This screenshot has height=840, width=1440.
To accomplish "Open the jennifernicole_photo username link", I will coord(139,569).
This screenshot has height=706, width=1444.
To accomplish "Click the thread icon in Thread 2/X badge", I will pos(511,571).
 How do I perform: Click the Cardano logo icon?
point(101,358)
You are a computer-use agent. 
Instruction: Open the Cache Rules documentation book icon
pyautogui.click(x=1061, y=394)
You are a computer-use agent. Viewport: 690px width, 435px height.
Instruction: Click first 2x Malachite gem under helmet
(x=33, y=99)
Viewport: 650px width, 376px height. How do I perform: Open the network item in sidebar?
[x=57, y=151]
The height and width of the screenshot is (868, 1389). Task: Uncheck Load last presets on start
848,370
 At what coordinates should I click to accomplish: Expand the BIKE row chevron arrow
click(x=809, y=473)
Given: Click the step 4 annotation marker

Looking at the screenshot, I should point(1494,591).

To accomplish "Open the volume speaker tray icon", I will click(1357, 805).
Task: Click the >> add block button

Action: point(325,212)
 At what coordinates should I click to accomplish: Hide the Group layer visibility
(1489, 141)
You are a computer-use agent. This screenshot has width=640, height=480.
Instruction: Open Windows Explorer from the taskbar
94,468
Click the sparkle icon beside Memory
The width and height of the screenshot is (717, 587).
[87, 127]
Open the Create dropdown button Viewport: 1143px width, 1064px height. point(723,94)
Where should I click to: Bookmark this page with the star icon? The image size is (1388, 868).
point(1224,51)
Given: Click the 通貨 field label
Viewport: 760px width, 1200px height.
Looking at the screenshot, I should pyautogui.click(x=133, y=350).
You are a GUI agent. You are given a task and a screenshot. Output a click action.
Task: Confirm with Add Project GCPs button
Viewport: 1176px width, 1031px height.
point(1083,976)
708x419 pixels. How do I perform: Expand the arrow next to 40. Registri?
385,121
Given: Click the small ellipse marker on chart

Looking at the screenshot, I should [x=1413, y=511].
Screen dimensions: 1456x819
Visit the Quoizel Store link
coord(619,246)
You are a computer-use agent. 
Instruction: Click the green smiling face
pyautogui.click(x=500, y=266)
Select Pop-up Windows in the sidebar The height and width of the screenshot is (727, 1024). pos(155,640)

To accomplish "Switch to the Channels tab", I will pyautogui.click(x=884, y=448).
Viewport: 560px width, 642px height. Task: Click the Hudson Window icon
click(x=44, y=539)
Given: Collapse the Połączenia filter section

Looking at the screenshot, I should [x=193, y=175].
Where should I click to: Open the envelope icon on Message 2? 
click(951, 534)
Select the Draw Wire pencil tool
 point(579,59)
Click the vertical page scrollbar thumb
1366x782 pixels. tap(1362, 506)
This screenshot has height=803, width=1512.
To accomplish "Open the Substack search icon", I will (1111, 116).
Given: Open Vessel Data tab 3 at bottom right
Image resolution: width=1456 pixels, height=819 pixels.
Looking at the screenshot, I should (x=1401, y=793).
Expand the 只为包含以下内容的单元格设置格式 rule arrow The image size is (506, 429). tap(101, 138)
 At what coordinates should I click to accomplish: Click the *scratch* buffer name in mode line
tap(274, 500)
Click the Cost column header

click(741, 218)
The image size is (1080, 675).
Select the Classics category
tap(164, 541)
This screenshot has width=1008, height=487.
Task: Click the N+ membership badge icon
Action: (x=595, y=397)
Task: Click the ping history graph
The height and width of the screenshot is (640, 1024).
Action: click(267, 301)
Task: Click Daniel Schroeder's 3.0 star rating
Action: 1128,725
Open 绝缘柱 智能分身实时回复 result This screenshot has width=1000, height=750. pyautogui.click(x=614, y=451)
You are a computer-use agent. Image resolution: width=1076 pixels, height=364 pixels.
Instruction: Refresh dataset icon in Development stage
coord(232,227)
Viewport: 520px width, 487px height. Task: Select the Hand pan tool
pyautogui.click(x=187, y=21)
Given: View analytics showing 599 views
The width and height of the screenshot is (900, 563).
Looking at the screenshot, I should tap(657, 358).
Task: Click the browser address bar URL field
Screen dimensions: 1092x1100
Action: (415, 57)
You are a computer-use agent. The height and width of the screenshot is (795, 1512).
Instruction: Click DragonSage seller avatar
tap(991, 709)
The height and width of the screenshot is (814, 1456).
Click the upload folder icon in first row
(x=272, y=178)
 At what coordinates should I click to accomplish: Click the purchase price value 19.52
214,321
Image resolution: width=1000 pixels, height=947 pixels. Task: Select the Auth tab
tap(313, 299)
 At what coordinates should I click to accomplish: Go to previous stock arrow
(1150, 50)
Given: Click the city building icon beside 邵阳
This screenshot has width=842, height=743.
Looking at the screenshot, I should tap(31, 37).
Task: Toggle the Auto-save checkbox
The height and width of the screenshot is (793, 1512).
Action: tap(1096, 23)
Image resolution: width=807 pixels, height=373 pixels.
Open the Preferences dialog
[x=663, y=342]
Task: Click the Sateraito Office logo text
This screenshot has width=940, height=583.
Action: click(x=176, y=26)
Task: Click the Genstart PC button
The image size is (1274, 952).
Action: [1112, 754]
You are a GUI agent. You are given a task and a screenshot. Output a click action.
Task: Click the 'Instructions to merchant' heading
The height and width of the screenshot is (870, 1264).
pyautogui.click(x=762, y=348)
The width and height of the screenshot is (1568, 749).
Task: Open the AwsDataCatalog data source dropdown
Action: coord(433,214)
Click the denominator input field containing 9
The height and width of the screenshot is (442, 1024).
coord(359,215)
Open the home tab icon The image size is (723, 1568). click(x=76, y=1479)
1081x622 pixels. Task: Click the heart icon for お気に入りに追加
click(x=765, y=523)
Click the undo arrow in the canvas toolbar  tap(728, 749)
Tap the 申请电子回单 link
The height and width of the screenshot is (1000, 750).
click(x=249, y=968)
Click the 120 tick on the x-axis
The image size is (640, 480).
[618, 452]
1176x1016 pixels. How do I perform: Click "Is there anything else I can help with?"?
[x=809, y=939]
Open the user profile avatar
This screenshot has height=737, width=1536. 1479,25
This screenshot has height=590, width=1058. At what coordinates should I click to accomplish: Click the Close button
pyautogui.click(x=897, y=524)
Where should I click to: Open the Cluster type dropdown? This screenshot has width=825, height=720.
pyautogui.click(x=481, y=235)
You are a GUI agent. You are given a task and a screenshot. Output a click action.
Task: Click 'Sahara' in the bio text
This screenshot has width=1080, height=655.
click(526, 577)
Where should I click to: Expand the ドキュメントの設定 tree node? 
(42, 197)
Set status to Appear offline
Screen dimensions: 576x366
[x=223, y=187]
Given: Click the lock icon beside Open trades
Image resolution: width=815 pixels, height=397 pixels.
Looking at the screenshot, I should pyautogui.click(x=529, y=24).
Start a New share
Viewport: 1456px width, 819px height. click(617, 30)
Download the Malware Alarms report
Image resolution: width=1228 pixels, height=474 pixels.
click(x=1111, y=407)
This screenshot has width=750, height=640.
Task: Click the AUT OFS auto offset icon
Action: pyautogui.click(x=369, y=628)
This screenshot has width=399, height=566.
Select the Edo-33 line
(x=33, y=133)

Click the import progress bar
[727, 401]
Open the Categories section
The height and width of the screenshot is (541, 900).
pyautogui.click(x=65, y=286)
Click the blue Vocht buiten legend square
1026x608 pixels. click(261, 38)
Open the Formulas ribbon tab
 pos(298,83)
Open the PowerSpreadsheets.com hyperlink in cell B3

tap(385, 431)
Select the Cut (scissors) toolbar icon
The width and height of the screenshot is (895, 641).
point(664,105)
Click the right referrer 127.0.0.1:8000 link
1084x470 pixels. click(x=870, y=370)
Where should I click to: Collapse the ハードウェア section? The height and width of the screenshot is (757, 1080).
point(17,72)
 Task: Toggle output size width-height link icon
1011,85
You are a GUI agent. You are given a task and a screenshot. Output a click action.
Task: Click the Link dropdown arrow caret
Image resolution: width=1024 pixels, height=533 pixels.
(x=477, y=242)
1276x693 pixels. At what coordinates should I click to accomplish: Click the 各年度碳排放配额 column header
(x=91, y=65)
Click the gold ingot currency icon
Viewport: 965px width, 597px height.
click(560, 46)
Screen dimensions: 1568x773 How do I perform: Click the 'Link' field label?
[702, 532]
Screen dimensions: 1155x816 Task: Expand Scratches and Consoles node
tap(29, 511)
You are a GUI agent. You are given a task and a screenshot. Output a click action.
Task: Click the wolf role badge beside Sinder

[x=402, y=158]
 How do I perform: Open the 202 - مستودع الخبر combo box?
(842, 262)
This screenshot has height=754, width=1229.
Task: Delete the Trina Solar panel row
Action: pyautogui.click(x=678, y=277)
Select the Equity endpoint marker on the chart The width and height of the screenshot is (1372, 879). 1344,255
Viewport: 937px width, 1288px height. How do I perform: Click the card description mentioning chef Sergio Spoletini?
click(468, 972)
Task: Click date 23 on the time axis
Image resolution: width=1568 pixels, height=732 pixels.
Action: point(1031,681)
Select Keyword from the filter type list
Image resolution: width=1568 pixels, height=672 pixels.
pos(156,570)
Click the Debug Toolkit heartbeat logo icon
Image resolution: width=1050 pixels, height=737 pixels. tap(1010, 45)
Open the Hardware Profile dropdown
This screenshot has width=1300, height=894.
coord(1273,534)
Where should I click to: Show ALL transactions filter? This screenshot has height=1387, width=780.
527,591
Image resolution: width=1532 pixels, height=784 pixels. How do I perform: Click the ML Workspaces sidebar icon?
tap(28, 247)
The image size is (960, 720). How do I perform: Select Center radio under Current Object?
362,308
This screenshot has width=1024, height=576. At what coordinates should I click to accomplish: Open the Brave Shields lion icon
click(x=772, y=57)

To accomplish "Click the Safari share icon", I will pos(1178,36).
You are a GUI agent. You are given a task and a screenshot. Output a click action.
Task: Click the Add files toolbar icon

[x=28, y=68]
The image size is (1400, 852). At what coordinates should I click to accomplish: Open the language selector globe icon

⁂

Objective: Reproduce verbatim the entries between the lines containing "Task: Click the Genstart PC button" and "Action: pyautogui.click(x=369, y=628)", inclusive.

Solution to this exercise:
Task: Click the Genstart PC button
The image size is (1274, 952).
Action: [1112, 754]
You are a GUI agent. You are given a task and a screenshot. Output a click action.
Task: Click the 'Instructions to merchant' heading
The height and width of the screenshot is (870, 1264).
pyautogui.click(x=762, y=348)
The width and height of the screenshot is (1568, 749).
Task: Open the AwsDataCatalog data source dropdown
Action: coord(433,214)
Click the denominator input field containing 9
The height and width of the screenshot is (442, 1024).
coord(359,215)
Open the home tab icon The image size is (723, 1568). click(x=76, y=1479)
1081x622 pixels. Task: Click the heart icon for お気に入りに追加
click(x=765, y=523)
Click the undo arrow in the canvas toolbar  tap(728, 749)
Tap the 申请电子回单 link
The height and width of the screenshot is (1000, 750).
click(x=249, y=968)
Click the 120 tick on the x-axis
The image size is (640, 480).
[618, 452]
1176x1016 pixels. How do I perform: Click "Is there anything else I can help with?"?
[x=809, y=939]
Open the user profile avatar
This screenshot has height=737, width=1536. 1479,25
This screenshot has height=590, width=1058. At what coordinates should I click to accomplish: Click the Close button
pyautogui.click(x=897, y=524)
Where should I click to: Open the Cluster type dropdown? This screenshot has width=825, height=720.
pyautogui.click(x=481, y=235)
You are a GUI agent. You are given a task and a screenshot. Output a click action.
Task: Click 'Sahara' in the bio text
This screenshot has width=1080, height=655.
click(526, 577)
Where should I click to: Expand the ドキュメントの設定 tree node? 
(42, 197)
Set status to Appear offline
Screen dimensions: 576x366
[x=223, y=187]
Given: Click the lock icon beside Open trades
Image resolution: width=815 pixels, height=397 pixels.
Looking at the screenshot, I should pyautogui.click(x=529, y=24).
Start a New share
Viewport: 1456px width, 819px height. click(617, 30)
Download the Malware Alarms report
Image resolution: width=1228 pixels, height=474 pixels.
click(x=1111, y=407)
This screenshot has width=750, height=640.
Task: Click the AUT OFS auto offset icon
Action: pyautogui.click(x=369, y=628)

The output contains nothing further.